Endlich ziehen die „Herren“ und Schäfer in demselben Zuge, wie sie gekommen waren, auf das Rathhaus zurück. Dort wird die oben berührte Schäferordnung verlesen; dort werden die Preise, welche nach dem Laufe ausgetheilt werden sollen und die in allerlei Kleidungsstücken bestehen, an die Schippen der Obermeister gebunden; dort wird an der Rathhaustreppe der mit Bändern und Blumen geschmückte Hammel in den Zug aufgenommen. Dieser Hammel wird von dem Stadtschäfer geführt und nach der Musik eingereiht. Ihm schließen sich an die fröhlichen Burschen und Mädchen, welche den sogenannten Sprung wagen. Der Oberamtmann, der Stadtschultheiß und Andere folgen, begleitet von stattlichen Reitern.
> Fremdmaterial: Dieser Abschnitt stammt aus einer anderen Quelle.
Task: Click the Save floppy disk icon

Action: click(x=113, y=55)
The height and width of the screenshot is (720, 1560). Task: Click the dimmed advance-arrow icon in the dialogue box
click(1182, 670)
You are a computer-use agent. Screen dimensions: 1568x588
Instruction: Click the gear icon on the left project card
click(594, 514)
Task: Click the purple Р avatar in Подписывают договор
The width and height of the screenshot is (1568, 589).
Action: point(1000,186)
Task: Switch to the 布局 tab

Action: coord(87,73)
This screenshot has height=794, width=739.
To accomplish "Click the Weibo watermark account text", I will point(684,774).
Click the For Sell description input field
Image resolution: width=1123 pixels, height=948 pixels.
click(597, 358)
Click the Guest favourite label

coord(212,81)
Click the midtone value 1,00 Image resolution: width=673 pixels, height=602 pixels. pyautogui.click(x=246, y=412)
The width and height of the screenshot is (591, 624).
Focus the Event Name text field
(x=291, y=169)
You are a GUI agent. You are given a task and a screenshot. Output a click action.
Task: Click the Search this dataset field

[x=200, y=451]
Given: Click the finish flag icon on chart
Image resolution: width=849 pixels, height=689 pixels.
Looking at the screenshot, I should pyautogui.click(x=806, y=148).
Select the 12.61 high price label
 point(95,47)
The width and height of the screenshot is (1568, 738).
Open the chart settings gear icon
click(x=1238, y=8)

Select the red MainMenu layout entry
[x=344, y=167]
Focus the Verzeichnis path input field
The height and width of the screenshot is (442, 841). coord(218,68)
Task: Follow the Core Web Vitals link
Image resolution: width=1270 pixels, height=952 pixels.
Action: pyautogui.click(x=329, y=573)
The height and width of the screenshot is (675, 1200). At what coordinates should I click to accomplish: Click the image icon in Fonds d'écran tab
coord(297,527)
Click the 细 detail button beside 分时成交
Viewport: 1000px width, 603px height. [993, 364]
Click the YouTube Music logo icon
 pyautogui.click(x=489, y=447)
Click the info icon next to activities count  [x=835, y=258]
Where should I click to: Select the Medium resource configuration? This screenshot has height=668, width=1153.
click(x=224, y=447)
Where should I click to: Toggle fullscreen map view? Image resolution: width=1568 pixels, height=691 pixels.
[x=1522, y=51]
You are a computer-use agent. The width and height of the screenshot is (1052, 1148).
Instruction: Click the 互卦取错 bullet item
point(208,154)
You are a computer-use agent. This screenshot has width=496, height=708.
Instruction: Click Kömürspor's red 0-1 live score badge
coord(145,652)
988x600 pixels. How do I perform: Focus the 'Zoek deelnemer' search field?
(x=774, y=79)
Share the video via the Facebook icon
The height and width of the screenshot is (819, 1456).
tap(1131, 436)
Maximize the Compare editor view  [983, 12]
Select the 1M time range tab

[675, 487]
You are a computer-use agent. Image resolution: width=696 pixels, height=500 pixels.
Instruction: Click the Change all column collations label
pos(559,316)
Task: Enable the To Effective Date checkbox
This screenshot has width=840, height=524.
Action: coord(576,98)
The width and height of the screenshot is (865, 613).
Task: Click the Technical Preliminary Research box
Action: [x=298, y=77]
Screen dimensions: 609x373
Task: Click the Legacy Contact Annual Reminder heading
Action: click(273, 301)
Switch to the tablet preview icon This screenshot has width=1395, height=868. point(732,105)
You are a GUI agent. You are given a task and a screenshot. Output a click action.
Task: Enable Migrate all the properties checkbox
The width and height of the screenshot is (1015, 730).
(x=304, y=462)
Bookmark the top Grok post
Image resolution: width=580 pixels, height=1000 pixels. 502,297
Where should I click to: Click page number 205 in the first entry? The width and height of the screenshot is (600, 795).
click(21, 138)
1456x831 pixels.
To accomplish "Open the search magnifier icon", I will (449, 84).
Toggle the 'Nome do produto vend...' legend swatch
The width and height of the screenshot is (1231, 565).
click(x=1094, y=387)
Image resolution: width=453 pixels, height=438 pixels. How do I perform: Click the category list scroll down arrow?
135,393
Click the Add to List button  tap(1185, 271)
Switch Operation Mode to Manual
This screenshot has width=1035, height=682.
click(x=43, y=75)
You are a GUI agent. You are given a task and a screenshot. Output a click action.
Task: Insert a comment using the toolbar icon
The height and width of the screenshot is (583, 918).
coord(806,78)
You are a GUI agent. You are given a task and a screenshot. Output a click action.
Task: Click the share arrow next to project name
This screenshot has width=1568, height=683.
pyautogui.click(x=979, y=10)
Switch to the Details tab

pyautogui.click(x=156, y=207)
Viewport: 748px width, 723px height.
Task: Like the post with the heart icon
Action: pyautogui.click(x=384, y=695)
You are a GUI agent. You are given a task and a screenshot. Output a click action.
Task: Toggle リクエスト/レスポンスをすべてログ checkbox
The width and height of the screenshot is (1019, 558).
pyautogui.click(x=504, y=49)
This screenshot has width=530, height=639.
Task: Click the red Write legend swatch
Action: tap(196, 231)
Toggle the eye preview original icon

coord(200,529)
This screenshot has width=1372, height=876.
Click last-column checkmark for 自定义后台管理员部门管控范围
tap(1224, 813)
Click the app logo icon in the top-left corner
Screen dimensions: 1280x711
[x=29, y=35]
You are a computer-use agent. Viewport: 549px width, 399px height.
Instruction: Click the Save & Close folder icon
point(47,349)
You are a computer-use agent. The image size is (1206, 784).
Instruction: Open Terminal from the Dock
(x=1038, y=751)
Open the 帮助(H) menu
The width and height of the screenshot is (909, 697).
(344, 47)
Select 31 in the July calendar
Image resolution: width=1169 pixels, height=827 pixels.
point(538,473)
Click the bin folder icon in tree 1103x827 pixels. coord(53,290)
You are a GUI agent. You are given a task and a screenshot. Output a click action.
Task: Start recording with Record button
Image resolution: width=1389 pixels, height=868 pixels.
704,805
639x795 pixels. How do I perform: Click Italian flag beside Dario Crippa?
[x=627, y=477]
Von Zuschauern dicht umgeben, bewegt sich der Zug auf den Festplatz. Auf einem Stoppelfeld ist die 300 Schritte lange Rennbahn hergerichtet. An dem einen Ende stellen sich die Springenden auf; am andern befinden sich die Kampfrichter. Auf beiden Seiten der Bahn wartet eine zahllose Menschenmenge, sei’s zu ebener Erde, sei’s auf Gerüsten und Wagen, sei’s hoch zu Roß, bis das Zeichen zum Wettlaufe gegeben wird. Endlich flattert das weiße Tuch. Barfüßig, die spitzigen Stoppeln nicht scheuend, kommen auf Sturmesflügeln die Burschen herbei. Gleiches Schauspiel bei den Mädchen. Zurufe der schauenden Menge feuern die Kämpfenden an. Aber es geht nicht ganz ohne Neid und Schabernack ab. Da giebt eine Dirne einer andern einen „gelinden“ Puff in die Seite, der ihr den Athem auf einen Augenblick nimmt; dort stößt eine an der andern an und Beide kommen zu Fall. Schnell richten sie sich auf und verbergen sich eben so schnell in die Zuschauermenge. Wieder verliert eine Dirne das Gleichgewicht, fällt zu Boden, rafft sich aber rasch wieder auf und humpelt den schadenfroh Vorübereilenden mit Mühe nach. Aber schon hat eine Glückliche keuchend den Fuß der Tribüne erreicht und schaut sich nach dem nächsten besten Sitze um, stolz und triumphirend um sich blickend, da ihr der Sieg ja geworden. Am Ende der Laufbahn liegen die Kampfpreise vor den Kampfrichtern.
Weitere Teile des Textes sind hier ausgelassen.